September 5, 2013 | Vol. 39, No. 36

Cunningham sentenced after standoff with police

Jace Cunningham, 30, who was found guilty in May of multiple counts of assault after he fired shots in Petersburg and aimed a rifle at a PPD officer, was sentenced to more than six years in jail and five years of probation Tuesday afternoon.

Superior Court Judge William Carey presided over the three hour long sentencing hearing in Ketchikan where Cunningham has been held since his trial.

The State asked that Cunningham be sentenced to the maximum possible punishment for the most serious offense, which in this case was 10 years due to the 3rd degree aggravated assault conviction. The State also reinforced the fact that Cunningham was convicted of two aggravated robberies in Tennessee ten years ago and that he is a danger to the public.

Cunningham said, in reference to his criminal activities in Tennessee, his friend robbed a gas station unbeknownst to him while he was filling his gas tank. Cunningham said he then drove his friend to another gas station where his friend robbed an additional gas station, again unaware of his friend’s actions.

Cunningham said he turned himself in to police years later for the offense on his own accord and that he is not the “monster” the State is making him out to be.

“I’m just not buying it, Mr. Cunningham, that you didn’t know what was going on and that you weren’t involved,” Carey said later. “You plead guilty to serious felonies.”

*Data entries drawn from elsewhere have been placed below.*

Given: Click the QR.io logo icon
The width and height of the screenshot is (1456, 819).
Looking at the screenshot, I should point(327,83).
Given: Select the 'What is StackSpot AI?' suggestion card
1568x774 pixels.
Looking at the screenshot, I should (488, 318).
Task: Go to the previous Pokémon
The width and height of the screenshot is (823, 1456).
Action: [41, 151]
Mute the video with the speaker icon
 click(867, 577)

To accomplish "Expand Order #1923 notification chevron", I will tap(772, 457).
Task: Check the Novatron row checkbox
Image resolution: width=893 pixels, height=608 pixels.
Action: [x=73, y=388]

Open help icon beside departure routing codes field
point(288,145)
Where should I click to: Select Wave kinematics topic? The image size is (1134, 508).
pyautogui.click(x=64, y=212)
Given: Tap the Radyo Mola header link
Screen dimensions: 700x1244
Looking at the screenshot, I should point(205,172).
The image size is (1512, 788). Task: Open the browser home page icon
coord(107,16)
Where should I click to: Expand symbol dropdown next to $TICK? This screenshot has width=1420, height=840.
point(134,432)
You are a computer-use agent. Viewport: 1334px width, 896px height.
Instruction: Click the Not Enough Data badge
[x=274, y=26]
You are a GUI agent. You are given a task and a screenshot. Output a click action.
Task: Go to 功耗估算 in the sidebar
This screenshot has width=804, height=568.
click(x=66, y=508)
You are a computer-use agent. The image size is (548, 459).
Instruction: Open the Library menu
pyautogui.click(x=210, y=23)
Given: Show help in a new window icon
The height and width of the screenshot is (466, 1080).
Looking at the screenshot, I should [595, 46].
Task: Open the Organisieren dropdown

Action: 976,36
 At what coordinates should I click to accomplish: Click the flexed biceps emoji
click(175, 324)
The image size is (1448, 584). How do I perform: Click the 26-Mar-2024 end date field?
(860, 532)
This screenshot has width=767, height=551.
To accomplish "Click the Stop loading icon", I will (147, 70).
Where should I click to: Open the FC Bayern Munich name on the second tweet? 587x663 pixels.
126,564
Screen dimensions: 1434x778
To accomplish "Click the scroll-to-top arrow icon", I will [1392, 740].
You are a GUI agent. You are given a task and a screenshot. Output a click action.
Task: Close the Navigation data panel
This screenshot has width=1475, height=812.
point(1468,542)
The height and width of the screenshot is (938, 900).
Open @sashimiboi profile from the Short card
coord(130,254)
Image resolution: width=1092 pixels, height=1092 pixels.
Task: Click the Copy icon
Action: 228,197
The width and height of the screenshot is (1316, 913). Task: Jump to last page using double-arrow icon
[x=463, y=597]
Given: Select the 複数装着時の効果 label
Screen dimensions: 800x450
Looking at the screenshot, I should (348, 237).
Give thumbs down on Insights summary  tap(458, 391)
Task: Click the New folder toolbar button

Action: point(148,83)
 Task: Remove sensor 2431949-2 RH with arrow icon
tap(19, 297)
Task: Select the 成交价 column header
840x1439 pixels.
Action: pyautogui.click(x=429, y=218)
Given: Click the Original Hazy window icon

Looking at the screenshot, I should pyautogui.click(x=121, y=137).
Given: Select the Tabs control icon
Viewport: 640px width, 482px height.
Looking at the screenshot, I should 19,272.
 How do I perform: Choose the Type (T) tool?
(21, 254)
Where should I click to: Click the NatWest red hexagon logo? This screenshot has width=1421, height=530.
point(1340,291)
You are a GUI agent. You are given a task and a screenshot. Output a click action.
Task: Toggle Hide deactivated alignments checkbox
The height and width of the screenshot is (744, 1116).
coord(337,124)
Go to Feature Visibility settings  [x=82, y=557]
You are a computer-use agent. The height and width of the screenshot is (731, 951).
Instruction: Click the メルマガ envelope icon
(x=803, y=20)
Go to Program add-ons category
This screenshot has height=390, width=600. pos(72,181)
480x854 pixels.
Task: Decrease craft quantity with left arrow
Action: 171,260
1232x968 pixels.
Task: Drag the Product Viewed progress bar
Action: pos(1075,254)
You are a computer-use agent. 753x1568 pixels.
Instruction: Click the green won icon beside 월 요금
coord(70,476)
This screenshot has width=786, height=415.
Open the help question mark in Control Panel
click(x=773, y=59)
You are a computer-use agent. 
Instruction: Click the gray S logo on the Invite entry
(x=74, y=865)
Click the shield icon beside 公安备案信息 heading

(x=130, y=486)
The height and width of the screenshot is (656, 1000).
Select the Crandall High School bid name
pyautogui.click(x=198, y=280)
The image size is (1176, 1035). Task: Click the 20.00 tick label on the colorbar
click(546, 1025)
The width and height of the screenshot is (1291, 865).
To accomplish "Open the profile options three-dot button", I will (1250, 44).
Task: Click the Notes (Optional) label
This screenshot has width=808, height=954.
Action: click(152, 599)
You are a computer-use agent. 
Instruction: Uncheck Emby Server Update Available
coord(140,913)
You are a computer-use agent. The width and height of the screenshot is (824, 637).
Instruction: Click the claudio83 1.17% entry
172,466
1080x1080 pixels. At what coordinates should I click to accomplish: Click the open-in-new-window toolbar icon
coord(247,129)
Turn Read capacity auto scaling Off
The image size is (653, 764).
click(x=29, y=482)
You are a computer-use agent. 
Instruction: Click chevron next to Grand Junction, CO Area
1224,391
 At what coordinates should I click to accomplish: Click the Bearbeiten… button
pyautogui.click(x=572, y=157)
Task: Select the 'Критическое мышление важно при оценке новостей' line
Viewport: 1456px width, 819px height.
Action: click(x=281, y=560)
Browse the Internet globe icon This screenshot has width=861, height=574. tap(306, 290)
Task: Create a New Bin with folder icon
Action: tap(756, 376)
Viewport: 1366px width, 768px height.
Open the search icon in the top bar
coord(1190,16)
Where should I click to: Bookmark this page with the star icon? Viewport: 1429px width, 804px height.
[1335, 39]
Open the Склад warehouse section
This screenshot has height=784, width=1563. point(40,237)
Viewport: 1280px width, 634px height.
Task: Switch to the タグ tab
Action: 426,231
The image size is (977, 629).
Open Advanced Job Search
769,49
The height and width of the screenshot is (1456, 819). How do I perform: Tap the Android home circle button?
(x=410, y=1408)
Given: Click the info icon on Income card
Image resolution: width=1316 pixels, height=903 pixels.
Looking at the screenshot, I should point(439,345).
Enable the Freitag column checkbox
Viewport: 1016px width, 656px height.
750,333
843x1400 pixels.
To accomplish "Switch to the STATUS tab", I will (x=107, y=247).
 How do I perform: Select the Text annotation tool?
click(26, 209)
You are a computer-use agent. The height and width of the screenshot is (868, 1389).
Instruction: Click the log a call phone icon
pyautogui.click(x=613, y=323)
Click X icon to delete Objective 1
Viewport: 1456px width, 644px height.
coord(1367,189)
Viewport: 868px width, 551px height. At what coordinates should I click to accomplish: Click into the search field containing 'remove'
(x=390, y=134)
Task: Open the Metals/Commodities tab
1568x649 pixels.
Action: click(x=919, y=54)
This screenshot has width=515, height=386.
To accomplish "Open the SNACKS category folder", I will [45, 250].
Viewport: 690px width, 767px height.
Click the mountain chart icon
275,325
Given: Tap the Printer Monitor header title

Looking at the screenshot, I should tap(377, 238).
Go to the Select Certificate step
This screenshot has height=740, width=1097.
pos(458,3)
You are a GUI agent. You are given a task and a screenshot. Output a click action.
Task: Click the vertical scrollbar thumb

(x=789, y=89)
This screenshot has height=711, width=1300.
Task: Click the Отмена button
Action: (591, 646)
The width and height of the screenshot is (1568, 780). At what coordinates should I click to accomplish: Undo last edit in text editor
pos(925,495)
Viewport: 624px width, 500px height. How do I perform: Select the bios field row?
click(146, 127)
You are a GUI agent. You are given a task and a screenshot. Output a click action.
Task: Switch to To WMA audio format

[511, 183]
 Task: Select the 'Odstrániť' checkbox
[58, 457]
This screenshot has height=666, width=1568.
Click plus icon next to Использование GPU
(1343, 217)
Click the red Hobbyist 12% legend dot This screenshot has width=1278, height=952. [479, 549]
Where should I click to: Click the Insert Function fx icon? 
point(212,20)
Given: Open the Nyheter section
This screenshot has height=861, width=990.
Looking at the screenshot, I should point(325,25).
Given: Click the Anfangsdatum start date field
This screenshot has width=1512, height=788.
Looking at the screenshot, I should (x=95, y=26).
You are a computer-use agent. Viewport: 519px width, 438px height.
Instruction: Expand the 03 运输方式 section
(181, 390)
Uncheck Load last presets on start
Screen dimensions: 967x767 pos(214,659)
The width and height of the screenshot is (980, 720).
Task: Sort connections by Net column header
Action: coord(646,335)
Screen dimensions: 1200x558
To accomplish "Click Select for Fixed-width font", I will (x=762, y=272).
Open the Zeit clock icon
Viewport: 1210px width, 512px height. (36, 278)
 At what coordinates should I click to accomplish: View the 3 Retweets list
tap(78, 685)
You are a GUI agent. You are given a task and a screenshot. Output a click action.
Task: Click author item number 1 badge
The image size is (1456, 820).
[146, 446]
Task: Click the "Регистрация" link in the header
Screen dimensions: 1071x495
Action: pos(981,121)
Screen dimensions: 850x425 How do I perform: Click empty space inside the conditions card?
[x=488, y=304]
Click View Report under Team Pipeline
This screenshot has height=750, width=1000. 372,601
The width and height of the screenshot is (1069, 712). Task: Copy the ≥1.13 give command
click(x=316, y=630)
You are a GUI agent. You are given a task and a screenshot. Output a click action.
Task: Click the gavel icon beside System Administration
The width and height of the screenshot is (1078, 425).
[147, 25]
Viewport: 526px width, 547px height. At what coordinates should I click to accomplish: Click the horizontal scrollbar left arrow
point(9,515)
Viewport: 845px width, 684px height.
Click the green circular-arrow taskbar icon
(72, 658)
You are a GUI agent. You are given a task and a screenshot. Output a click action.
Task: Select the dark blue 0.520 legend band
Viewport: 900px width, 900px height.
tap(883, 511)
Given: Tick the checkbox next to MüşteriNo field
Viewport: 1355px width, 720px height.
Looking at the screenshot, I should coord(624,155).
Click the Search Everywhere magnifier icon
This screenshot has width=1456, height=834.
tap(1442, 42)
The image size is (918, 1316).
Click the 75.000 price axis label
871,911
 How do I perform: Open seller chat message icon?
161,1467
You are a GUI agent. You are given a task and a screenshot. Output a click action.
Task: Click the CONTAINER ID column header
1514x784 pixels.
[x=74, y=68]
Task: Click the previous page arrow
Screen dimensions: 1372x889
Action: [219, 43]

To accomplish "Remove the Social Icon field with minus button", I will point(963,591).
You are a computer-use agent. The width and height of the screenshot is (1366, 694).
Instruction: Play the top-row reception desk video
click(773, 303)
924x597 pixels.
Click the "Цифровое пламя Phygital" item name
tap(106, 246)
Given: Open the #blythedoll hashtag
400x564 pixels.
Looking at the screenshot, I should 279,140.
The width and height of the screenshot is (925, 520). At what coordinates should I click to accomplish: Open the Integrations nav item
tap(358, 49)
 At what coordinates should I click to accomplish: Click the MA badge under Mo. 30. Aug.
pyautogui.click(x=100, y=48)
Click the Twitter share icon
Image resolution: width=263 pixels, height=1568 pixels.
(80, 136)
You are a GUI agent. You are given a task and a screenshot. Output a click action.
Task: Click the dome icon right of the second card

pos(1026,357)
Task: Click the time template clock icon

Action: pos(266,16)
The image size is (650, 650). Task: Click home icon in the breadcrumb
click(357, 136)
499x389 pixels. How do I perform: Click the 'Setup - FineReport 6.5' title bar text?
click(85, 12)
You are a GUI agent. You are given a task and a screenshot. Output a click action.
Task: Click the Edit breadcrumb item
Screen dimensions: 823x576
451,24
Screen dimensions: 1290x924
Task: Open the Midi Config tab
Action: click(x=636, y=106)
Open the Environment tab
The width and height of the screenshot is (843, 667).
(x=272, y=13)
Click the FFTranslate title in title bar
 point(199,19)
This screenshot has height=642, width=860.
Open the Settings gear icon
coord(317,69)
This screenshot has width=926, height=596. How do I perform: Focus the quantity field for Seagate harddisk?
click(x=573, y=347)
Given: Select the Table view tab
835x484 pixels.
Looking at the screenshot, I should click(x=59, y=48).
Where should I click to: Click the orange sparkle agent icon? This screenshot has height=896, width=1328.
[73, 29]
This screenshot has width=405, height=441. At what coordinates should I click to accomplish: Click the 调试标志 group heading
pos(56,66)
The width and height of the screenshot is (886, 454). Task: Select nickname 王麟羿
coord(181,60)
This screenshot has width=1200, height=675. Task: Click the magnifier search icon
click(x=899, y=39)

Carey recognized that Cunningham “has some positive qualities,” that he was articulate and intelligent and that rehabilitation was a possibility.

Cunningham’s defense attorney Michael Heiser asked that the court impose a sentence that reflects Cunningham’s ability to be a productive member of society—citing several letters written by respected and longstanding residents of Petersburg on his behalf and that he wasn’t a threat to the community.

“He has a lot to contribute to society,” Heiser said. “He has the community support that the State completely ignores, doesn’t want to believe exists…and that can’t be ignored.”

Carey questioned Heiser’s claims that Cunningham wasn’t a threat and an earlier claim that Cunningham only imposed a minimal fear of physical harm to the officers—particularly Sergeant Heidi Agner.

“The most serious aspect of this offense is the conduct towards Sergeant Agner,” Carey said. “She was scared to death and she had every reason to be. She had a man that just a few feet away was pointing an AR 15 directly at her advising her that she was within his scope. He’s just lucky he’s not dead.”

Cunningham’s offenses occurred on October 7, 2012.